*** Data extract ***

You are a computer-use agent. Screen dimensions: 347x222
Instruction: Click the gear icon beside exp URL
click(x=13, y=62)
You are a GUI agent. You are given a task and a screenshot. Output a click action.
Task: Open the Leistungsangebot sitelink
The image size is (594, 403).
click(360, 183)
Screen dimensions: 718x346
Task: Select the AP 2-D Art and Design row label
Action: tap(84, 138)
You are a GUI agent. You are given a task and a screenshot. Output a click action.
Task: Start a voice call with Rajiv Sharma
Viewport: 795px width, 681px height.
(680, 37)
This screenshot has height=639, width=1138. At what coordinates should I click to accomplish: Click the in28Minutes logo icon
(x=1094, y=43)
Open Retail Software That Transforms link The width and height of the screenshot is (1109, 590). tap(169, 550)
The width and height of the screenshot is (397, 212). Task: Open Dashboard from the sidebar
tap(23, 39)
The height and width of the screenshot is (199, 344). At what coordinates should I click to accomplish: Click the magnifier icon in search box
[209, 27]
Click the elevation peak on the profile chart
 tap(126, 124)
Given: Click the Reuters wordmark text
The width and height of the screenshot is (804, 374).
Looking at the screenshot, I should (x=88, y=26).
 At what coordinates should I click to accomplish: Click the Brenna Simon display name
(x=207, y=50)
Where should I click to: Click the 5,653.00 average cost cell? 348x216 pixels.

*** End of Data extract ***

Begin at the first line of the records above and restate each line word for word, stopping after the line with "Task: Open the Leistungsangebot sitelink".

You are a computer-use agent. Screen dimensions: 347x222
Instruction: Click the gear icon beside exp URL
click(x=13, y=62)
You are a GUI agent. You are given a task and a screenshot. Output a click action.
Task: Open the Leistungsangebot sitelink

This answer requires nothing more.